EXERCISE DIRECTIONS ->
Reproduce from the records below, with no pictures, exactly the lines between the one containing "Image resolution: width=1350" and the one containing "Task: Select the 5-5.js editor tab", inclusive.

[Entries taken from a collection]
^^^^

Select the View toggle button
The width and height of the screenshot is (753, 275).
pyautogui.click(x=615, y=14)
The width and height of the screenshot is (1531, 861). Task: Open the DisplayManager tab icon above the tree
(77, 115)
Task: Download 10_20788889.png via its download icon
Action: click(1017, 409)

^^^^

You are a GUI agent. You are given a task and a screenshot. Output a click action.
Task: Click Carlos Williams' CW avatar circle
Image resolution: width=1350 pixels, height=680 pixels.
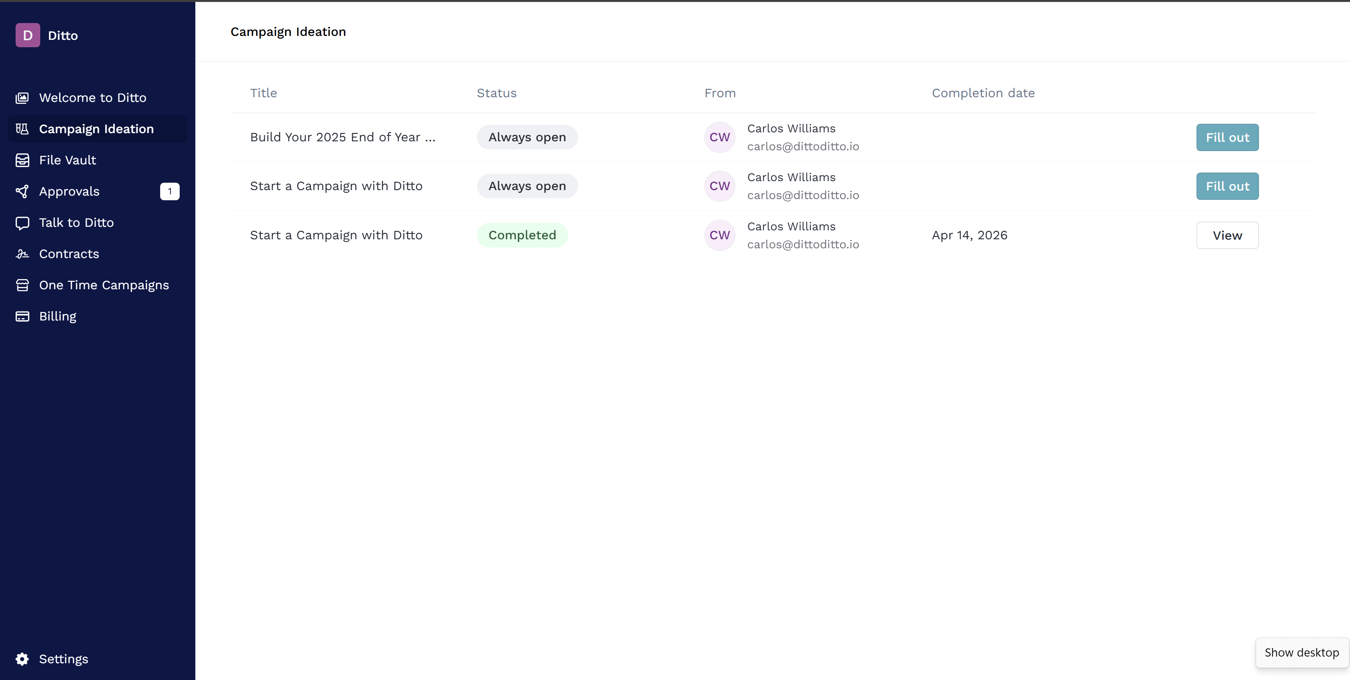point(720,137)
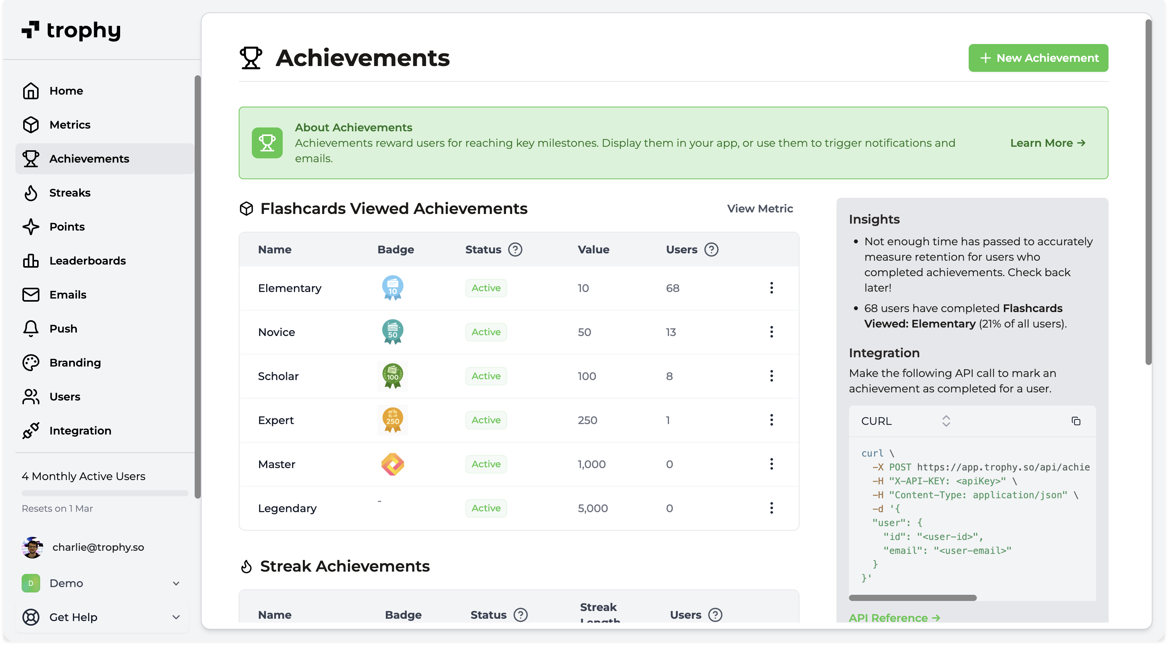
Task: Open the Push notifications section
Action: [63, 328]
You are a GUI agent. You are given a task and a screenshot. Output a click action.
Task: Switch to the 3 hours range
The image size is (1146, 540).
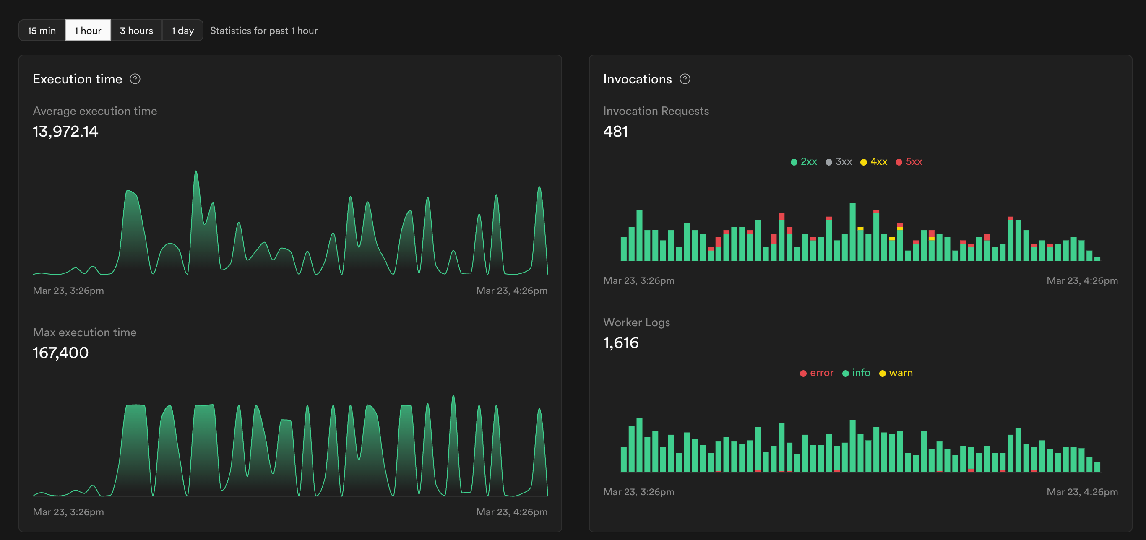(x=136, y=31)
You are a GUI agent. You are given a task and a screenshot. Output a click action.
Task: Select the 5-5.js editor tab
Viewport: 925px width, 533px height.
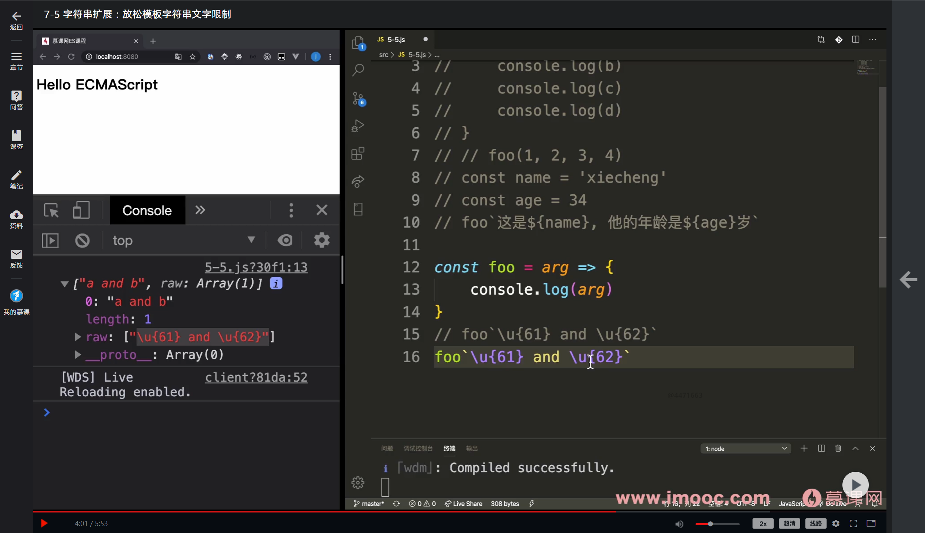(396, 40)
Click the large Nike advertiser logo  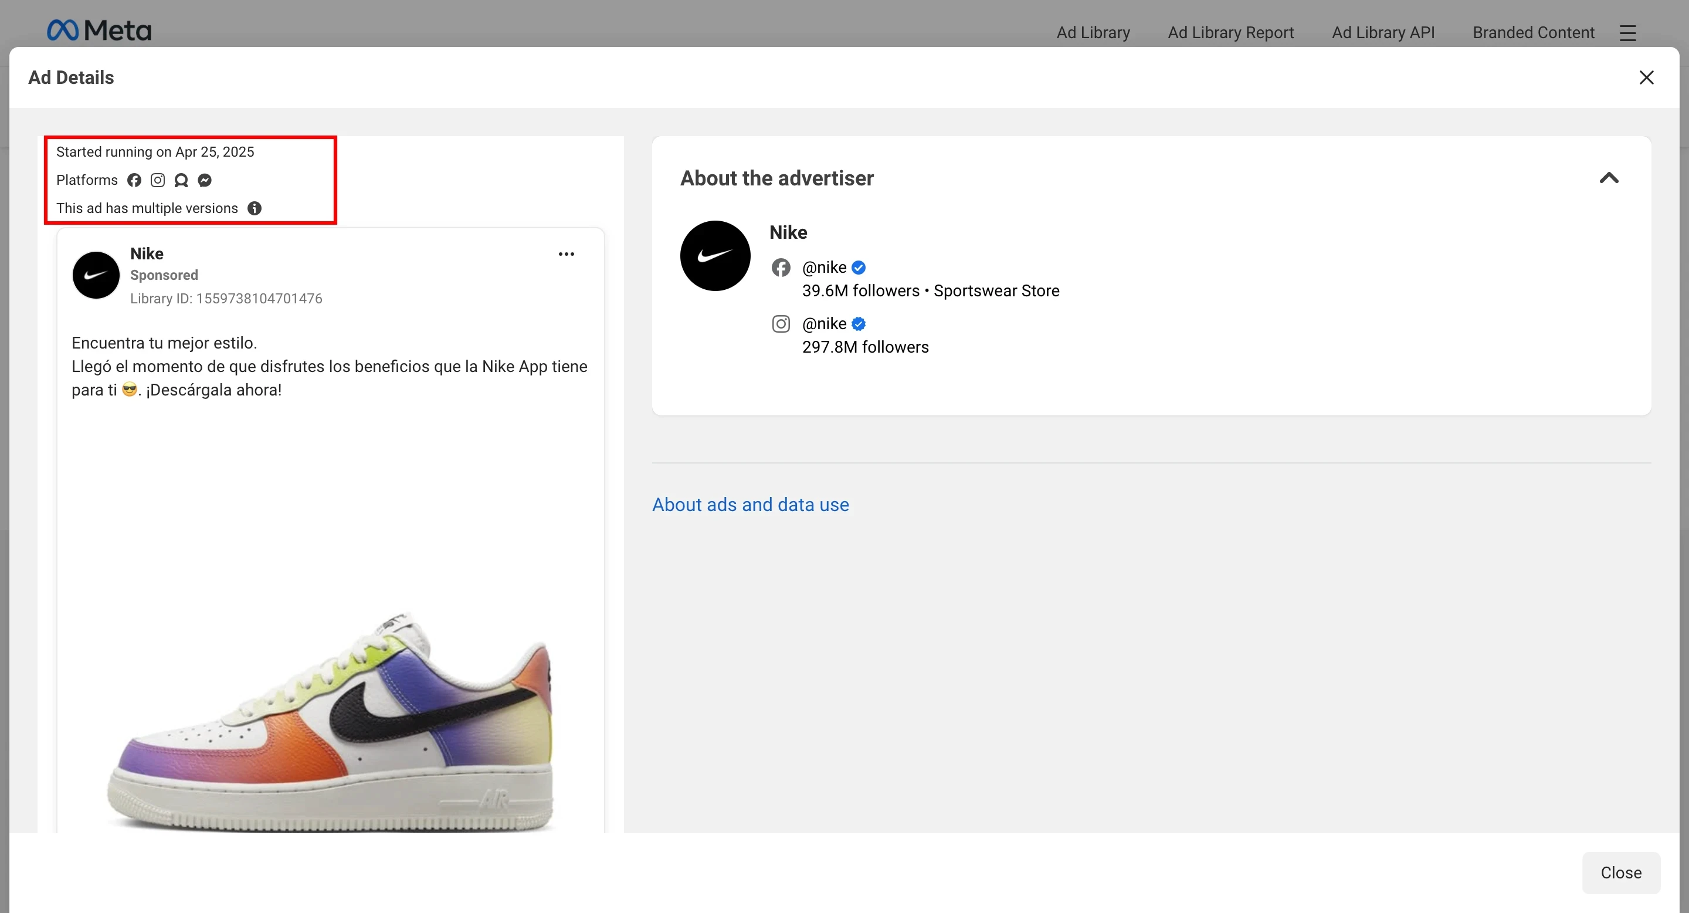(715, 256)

^^^^

OUTPUT ->
Image resolution: width=1350 pixels, height=680 pixels.
point(720,137)
Task: Open the Push notifications section
Action: [63, 328]
You are a GUI agent. You are given a task and a screenshot. Output a click action.
Task: Switch to the 3 hours range
The image size is (1146, 540).
(x=136, y=31)
You are a GUI agent. You are given a task and a screenshot. Output a click action.
Task: Select the 5-5.js editor tab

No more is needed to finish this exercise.